To illustrate this, I was running a channel through the Keys, early on a glassy morning. In the far distance, I could see about 4 bonefish tails on the flat that bordered the channel, glistening in the morning sun. I knew they would be in the channel long before I could get to them, if I shut down and poled the rest of the way to them. So I shined these fish on and just kept running toward them. Well, keeping my main motor at constant rpms., I got almost to within 20 ft. of the fish before they took off. I was amazed at how close I got. To boot, there isn't a fish more spooky than a bonefish in 8 inches of clear water!

So maintaining a constant rpm. and noise/pitch level is very important when pursuing fish under power. Sure the sound will get louder as you approach nearer, but it is a gradual increase and the fish don't seem to mind it.

I fish alone a lot, so I am going to try my motor in South Bay.....if the water is deep enough. On some days it won't be. But we'll see. Up north around the spoil islands, I do not foresee a problem, as it is more open.


----------



## Permit Rat (May 13, 2014)

Almost forgot.....for cooler hinges that get in the way, put a piece of duct tape over them. Might be a little bit of a pain the first time you open the cooler, but as the day wears on, the stickum will loose some of it's strength....but not enough to come off.

● Given request a
In the fishing thread extract, how close did the writer get to the bonefish before they took off?

(Source listing)
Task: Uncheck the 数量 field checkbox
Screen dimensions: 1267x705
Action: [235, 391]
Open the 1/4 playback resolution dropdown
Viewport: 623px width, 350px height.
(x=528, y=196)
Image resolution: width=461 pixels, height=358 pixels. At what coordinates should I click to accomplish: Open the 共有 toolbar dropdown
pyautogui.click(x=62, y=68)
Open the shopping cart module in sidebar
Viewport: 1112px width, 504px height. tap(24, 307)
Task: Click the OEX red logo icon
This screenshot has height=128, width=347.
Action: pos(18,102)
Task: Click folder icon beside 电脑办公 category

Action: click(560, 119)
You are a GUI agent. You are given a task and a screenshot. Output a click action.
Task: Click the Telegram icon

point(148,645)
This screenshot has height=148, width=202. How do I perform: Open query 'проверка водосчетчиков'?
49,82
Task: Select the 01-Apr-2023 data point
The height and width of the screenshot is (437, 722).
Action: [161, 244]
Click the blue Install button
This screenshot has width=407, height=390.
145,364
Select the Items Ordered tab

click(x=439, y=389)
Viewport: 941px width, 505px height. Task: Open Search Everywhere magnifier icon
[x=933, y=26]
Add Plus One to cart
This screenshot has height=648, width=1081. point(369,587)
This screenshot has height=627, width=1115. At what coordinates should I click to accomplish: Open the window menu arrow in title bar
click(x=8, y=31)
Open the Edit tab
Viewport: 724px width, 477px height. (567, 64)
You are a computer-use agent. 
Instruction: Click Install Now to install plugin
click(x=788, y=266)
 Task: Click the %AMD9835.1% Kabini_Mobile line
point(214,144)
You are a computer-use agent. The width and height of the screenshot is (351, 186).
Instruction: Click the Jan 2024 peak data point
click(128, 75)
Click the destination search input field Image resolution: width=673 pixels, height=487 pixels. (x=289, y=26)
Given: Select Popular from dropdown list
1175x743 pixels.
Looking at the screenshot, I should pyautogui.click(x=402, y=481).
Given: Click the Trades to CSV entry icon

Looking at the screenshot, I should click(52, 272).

● Given request b
Reproduce the listing verbatim from the line containing "Open the shopping cart module in sidebar" through the final line of the listing, both included.

● Final answer a
Almost to within 20 ft. of the fish.

● Final answer b
Open the shopping cart module in sidebar
Viewport: 1112px width, 504px height. tap(24, 307)
Task: Click the OEX red logo icon
This screenshot has height=128, width=347.
Action: pos(18,102)
Task: Click folder icon beside 电脑办公 category

Action: click(560, 119)
You are a GUI agent. You are given a task and a screenshot. Output a click action.
Task: Click the Telegram icon

point(148,645)
This screenshot has height=148, width=202. How do I perform: Open query 'проверка водосчетчиков'?
49,82
Task: Select the 01-Apr-2023 data point
The height and width of the screenshot is (437, 722).
Action: [161, 244]
Click the blue Install button
This screenshot has width=407, height=390.
145,364
Select the Items Ordered tab

click(x=439, y=389)
Viewport: 941px width, 505px height. Task: Open Search Everywhere magnifier icon
[x=933, y=26]
Add Plus One to cart
This screenshot has height=648, width=1081. point(369,587)
This screenshot has height=627, width=1115. At what coordinates should I click to accomplish: Open the window menu arrow in title bar
click(x=8, y=31)
Open the Edit tab
Viewport: 724px width, 477px height. (567, 64)
You are a computer-use agent. 
Instruction: Click Install Now to install plugin
click(x=788, y=266)
 Task: Click the %AMD9835.1% Kabini_Mobile line
point(214,144)
You are a computer-use agent. The width and height of the screenshot is (351, 186).
Instruction: Click the Jan 2024 peak data point
click(128, 75)
Click the destination search input field Image resolution: width=673 pixels, height=487 pixels. (x=289, y=26)
Given: Select Popular from dropdown list
1175x743 pixels.
Looking at the screenshot, I should pyautogui.click(x=402, y=481).
Given: Click the Trades to CSV entry icon

Looking at the screenshot, I should click(52, 272).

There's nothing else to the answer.